__Exercise material__

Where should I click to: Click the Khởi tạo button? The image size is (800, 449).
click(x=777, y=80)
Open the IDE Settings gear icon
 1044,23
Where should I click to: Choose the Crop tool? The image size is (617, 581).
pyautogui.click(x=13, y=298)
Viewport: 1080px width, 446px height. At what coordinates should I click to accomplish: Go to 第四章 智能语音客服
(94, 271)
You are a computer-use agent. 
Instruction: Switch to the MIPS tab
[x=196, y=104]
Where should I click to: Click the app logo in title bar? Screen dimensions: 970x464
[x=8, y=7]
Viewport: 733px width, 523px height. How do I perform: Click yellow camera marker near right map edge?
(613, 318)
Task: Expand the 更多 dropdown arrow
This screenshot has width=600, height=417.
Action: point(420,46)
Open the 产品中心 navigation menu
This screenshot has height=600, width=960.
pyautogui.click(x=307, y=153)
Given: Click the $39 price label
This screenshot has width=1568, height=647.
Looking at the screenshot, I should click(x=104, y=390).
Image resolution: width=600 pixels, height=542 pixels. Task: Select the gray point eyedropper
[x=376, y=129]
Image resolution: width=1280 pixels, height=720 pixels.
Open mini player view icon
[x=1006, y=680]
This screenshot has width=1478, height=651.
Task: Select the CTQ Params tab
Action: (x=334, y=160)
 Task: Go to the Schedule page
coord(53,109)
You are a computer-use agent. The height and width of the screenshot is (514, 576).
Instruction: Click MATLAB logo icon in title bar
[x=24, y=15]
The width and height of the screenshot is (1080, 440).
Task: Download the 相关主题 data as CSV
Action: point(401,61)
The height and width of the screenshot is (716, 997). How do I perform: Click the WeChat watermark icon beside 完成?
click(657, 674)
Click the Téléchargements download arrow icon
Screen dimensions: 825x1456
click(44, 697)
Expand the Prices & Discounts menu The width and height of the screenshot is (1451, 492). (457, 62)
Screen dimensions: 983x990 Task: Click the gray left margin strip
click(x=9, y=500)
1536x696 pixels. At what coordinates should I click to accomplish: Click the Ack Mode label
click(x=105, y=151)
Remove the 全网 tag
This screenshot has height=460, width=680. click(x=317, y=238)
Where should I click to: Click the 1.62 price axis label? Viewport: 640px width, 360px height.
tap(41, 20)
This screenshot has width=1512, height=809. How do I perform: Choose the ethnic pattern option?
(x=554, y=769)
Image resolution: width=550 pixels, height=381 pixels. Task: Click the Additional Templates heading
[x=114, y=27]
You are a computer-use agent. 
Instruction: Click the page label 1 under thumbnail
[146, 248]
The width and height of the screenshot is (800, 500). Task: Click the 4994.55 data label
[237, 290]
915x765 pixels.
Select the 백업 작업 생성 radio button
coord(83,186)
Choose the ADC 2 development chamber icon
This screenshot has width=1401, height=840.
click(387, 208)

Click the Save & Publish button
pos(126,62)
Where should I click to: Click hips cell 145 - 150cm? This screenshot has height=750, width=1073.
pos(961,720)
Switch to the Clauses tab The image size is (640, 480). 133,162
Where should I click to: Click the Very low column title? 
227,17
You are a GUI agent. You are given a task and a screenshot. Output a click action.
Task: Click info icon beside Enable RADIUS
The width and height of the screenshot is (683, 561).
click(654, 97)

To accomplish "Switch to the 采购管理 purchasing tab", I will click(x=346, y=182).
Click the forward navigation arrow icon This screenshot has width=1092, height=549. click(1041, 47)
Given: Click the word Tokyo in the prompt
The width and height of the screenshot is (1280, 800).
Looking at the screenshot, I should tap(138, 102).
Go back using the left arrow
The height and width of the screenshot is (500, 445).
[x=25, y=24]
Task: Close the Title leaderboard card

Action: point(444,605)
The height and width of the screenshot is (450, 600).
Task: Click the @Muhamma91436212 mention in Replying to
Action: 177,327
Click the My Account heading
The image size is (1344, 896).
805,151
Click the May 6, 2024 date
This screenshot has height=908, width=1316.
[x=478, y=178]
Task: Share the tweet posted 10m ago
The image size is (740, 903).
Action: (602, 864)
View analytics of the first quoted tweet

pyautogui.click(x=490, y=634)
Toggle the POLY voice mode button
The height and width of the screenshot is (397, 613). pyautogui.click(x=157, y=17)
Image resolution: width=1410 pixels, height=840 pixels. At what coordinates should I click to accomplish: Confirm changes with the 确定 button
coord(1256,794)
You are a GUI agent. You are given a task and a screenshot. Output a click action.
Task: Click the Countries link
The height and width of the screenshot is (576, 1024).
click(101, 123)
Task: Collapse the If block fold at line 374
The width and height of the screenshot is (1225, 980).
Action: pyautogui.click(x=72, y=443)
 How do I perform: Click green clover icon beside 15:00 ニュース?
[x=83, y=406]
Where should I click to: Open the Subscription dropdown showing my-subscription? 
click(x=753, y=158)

__The task__
Work out how many lines in this data contain "Expand". Only that number should be given.

__Written solution__
2